◆ Problem description ◆
Continue the news article below on Patricia Hewitt's speech about running the NHS, starting right after its last sentence.

◆ Study text ◆
━━━━━━━━

The NHS is too vast for politicians to hand over to an independent board to run, the health secretary has said.
Mrs Hewitt said more powers should be devolved to patients and GPs
Patricia Hewitt said the proposal, favoured by the British Medical Association, would turn the NHS into a "1960s nationalised industry".
But she said more power should be given to patients, GPs and health staff.
Mrs Hewitt was heckled by a handful of "Keep our NHS public" campaigners who say the NHS is being privatised, as she gave her speech.
Last year Gordon Brown was reported to favour handing over day-to-day control of the NHS to an independent board - in the same way he gave up control of interest rates to the Bank of England in 1997.
And in May the British Medical Association called for an end to "constant political dabbling" in the NHS, and the establishment of a board of governors and executive management board to run the NHS.
But in a speech about the future of the health service, Mrs Hewitt told the London School of Economics: "The NHS is four times the size of the Cuban economy and more centralised.
"That is part of its problem, and the problem can't be solved by proposing that a modern health service be run like a 1960s nationalised industry."
She said a free, comprehensive NHS was "under attack" - pointing to recent comments from Doctors for Reform and the BMA.
But she added that NHS structures of the 1940s and 1960s were not right for the NHS now, and needed to be more "patient led", financially disciplined, well regulated with a "plurality of providers".

━━━━━━━━

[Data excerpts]
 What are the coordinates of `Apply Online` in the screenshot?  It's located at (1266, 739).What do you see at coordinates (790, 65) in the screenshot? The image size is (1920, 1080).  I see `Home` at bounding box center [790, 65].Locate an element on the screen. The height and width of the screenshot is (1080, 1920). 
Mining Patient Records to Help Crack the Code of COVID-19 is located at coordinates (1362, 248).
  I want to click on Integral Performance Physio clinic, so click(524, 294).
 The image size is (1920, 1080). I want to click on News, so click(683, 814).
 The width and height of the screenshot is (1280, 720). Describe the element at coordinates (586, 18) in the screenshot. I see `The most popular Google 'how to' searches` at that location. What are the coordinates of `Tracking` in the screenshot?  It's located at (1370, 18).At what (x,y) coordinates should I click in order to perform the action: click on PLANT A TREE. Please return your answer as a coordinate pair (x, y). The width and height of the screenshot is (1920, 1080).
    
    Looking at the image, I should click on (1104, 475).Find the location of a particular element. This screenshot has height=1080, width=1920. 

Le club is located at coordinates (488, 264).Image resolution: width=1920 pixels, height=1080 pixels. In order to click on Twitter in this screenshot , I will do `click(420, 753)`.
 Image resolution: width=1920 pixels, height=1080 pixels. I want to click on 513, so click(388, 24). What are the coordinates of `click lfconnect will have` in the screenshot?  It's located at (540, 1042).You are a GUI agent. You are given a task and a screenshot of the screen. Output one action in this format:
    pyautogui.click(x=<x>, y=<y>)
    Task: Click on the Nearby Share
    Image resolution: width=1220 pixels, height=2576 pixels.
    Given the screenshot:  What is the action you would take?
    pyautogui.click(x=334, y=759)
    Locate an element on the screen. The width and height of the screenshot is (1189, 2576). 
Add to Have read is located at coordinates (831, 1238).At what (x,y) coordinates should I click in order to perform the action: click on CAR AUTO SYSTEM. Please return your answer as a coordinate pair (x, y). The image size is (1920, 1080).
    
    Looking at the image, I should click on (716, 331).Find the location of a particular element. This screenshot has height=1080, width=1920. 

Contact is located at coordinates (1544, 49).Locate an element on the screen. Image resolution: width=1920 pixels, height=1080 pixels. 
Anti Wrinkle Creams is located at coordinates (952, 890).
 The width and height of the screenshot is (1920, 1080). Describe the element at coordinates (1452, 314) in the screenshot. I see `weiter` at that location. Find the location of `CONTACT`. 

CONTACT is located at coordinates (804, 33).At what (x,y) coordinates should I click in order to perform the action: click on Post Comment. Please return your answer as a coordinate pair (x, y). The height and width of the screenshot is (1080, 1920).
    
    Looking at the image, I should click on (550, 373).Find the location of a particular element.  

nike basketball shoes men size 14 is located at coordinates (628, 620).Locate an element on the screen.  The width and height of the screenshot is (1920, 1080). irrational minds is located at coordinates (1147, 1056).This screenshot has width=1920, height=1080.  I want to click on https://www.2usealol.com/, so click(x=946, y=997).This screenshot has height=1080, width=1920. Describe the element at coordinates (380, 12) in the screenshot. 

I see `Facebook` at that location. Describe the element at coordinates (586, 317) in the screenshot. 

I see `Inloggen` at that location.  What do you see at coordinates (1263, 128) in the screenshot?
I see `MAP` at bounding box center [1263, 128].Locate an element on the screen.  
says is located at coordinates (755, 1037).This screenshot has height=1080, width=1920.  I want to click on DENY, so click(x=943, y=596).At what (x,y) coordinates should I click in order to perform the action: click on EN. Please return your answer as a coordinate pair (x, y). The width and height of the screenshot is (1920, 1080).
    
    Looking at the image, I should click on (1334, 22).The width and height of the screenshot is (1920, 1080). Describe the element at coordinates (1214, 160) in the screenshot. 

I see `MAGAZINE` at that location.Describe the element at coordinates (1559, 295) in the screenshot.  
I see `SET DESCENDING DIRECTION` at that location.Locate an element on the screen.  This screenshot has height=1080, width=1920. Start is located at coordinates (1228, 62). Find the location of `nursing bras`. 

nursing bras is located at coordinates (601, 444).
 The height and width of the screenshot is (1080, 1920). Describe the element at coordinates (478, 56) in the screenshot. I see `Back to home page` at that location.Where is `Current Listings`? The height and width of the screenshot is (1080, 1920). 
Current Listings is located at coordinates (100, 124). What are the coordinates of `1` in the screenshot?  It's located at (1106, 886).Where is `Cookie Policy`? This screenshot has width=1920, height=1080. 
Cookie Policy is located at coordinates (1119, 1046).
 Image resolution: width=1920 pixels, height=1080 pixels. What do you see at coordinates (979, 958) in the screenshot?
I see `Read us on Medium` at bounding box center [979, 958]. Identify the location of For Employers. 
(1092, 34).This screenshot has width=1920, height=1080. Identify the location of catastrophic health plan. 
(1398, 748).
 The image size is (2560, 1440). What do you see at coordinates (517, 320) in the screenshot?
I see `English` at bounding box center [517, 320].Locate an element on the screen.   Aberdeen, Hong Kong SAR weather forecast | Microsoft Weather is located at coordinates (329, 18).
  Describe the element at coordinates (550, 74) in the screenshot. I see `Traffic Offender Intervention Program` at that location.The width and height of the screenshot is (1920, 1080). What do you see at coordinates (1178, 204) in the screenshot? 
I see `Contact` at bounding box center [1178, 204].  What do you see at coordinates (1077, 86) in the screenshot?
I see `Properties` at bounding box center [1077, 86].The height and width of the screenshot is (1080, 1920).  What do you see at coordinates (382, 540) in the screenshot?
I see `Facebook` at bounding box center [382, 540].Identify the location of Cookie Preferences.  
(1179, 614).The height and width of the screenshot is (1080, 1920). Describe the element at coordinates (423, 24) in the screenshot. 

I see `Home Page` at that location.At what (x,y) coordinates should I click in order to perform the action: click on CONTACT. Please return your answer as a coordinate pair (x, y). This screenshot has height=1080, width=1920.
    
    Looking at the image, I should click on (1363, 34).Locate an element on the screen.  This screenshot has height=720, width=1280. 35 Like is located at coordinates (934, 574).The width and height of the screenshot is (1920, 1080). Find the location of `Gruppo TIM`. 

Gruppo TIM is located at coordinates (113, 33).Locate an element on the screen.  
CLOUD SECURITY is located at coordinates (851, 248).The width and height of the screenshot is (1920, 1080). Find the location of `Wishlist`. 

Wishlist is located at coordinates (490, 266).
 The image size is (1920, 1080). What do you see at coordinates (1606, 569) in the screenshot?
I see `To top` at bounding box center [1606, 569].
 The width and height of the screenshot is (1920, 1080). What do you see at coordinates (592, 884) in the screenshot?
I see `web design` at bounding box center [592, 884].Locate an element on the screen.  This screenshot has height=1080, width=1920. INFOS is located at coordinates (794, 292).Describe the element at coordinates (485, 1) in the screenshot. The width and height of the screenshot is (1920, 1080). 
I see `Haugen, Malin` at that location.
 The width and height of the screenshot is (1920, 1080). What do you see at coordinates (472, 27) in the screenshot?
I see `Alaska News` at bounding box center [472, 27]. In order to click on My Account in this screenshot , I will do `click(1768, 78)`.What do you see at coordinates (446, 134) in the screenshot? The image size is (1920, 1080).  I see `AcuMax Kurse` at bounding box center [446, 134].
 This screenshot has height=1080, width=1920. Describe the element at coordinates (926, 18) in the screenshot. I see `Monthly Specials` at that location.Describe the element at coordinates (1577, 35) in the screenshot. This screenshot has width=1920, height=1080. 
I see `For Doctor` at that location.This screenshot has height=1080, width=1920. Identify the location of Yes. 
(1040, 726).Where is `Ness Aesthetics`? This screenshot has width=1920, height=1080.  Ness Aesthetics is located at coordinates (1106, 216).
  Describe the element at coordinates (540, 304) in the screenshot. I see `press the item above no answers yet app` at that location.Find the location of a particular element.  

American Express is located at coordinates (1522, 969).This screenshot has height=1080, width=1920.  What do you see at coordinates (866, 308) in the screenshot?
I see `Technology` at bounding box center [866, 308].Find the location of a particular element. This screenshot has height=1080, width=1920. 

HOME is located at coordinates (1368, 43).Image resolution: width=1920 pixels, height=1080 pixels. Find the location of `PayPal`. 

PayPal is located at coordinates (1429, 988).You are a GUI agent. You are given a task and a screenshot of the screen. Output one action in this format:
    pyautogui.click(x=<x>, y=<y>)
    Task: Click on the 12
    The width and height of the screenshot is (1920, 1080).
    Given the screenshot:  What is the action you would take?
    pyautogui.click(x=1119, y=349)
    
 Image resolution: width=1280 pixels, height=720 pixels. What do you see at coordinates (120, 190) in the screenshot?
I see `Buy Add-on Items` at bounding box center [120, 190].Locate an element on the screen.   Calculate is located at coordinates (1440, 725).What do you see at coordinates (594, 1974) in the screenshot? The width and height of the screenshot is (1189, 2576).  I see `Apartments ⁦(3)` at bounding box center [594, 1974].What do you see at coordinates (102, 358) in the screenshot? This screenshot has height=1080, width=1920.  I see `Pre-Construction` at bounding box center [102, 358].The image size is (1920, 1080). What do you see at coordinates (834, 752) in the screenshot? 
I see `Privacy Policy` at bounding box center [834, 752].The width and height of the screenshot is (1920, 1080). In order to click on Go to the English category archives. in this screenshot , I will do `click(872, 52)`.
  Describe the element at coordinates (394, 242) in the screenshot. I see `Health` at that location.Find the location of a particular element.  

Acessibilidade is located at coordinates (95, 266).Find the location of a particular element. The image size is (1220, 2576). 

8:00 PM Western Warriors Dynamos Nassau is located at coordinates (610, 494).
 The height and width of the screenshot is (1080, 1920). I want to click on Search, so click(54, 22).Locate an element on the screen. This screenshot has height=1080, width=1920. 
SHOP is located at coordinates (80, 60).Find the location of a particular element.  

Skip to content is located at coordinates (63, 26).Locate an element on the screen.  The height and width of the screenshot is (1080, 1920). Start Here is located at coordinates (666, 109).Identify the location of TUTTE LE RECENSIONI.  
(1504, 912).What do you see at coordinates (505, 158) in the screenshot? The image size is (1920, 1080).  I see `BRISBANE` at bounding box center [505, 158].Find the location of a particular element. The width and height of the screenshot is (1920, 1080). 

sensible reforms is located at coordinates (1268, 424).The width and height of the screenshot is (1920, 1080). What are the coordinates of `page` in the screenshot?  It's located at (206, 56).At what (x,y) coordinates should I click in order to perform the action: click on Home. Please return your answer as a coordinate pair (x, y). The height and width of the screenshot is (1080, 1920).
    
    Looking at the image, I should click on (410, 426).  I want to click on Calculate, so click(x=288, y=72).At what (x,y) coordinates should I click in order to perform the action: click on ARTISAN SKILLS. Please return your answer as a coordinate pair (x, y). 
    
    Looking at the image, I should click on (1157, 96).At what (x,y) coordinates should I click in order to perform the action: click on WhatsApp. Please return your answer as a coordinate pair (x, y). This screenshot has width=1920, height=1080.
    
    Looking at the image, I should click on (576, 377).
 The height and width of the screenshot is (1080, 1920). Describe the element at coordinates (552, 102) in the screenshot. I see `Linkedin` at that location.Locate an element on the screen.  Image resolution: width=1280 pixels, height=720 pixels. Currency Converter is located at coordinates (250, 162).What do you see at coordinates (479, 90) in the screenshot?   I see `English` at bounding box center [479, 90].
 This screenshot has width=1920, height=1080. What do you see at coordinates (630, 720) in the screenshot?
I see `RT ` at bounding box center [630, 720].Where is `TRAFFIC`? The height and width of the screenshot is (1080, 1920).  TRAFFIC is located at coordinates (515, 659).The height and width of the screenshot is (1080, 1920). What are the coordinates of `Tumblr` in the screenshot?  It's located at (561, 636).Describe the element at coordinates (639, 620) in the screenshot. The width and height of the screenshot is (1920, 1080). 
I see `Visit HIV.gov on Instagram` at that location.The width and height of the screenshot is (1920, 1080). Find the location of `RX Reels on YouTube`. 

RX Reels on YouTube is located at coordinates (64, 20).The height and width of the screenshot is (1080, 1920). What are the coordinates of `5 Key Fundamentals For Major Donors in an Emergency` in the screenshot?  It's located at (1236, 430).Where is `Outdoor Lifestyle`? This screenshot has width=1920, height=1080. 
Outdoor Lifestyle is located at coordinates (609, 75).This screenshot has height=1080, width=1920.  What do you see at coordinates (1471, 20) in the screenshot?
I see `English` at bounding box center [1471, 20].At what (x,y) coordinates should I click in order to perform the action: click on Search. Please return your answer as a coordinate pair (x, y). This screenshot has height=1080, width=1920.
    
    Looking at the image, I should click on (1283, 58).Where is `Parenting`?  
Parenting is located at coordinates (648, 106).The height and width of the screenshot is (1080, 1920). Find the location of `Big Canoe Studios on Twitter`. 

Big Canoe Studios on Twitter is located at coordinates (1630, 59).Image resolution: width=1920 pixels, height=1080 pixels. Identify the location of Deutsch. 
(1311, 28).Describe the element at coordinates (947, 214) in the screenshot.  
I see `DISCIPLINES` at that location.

━━━━━━━━

◆ Written reply ◆
She denied creating a "free market" within the NHS, but said that competitive pressure could create "startling results for patients".
"I can think of no greater sanction against poor services than allowing patients to vote with their feet," she added.
She also said that she backed an NHS constitution, which could cover behaviour expected of NHS patients and people's personal responsibility for their own health.
Mrs Hewitt was repeatedly interrupted as she answered her speech by protester Shirley Murgraft, 76, and Lois Austin.
They said that increased pressure on beds and waiting times meant more patients were being forced home early, when they had not properly recovered.
Protesters also stood outside with banners reading "SOS NHS" and "NHS not for sale".
Among them was Eileen Smith, 75, a former NHS clinical nurse manager, who was concerned about the scrapping of patients' watchdog the Community Health Councils and the lack of inspection rights in private hospitals.
"I believe healthcare should depend on need and not put profits into people's pockets," she said.